PROVIDED RECORDS section start

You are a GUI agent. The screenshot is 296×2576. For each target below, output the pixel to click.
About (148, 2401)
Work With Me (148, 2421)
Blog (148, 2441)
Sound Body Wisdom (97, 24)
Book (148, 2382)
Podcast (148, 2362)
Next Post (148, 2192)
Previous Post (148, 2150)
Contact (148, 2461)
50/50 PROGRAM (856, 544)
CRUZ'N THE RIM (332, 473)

PROVIDED RECORDS section end
PROVIDED RECORDS section start

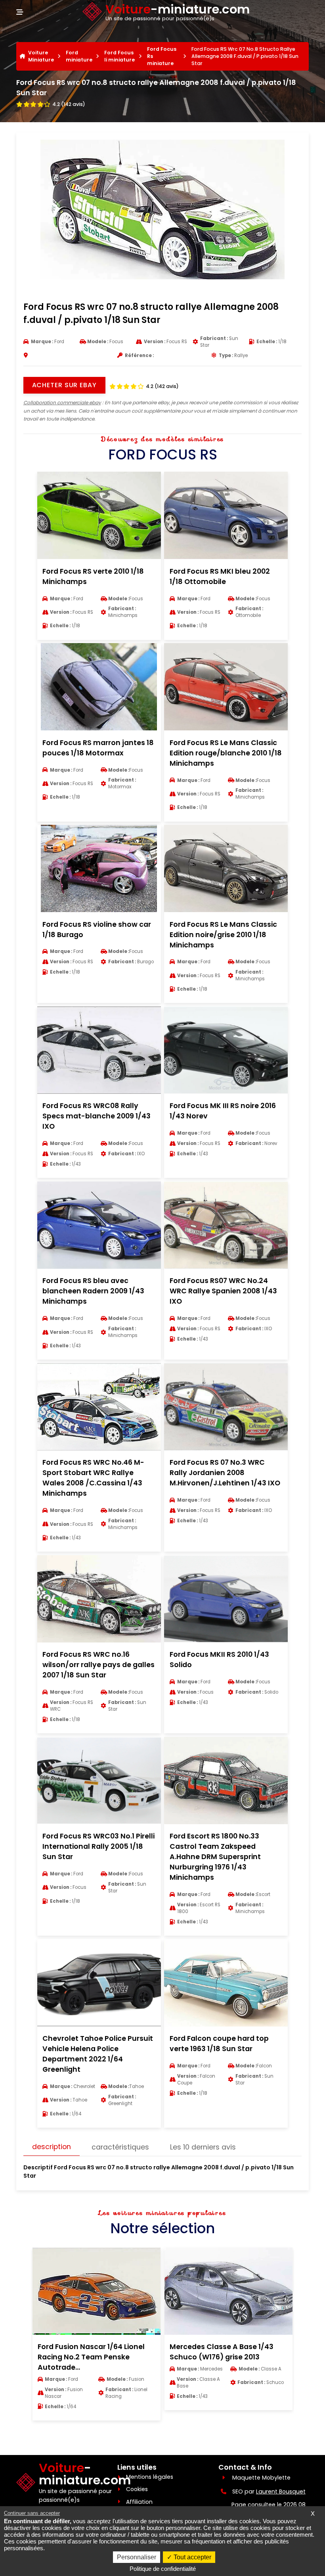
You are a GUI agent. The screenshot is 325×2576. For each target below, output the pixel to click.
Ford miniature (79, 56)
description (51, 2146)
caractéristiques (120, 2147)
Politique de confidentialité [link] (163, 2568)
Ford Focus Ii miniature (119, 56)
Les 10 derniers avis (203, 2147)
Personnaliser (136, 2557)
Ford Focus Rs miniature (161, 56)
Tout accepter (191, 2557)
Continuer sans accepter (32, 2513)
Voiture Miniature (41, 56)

PROVIDED RECORDS section end

● **TASK STATEMENT**
Taking the records above as input, show every line in which the word "pixel" is present.

● **ANSWER SECTION**
You are a GUI agent. The screenshot is 296×2576. For each target below, output the pixel to click.
You are a GUI agent. The screenshot is 325×2576. For each target below, output the pixel to click.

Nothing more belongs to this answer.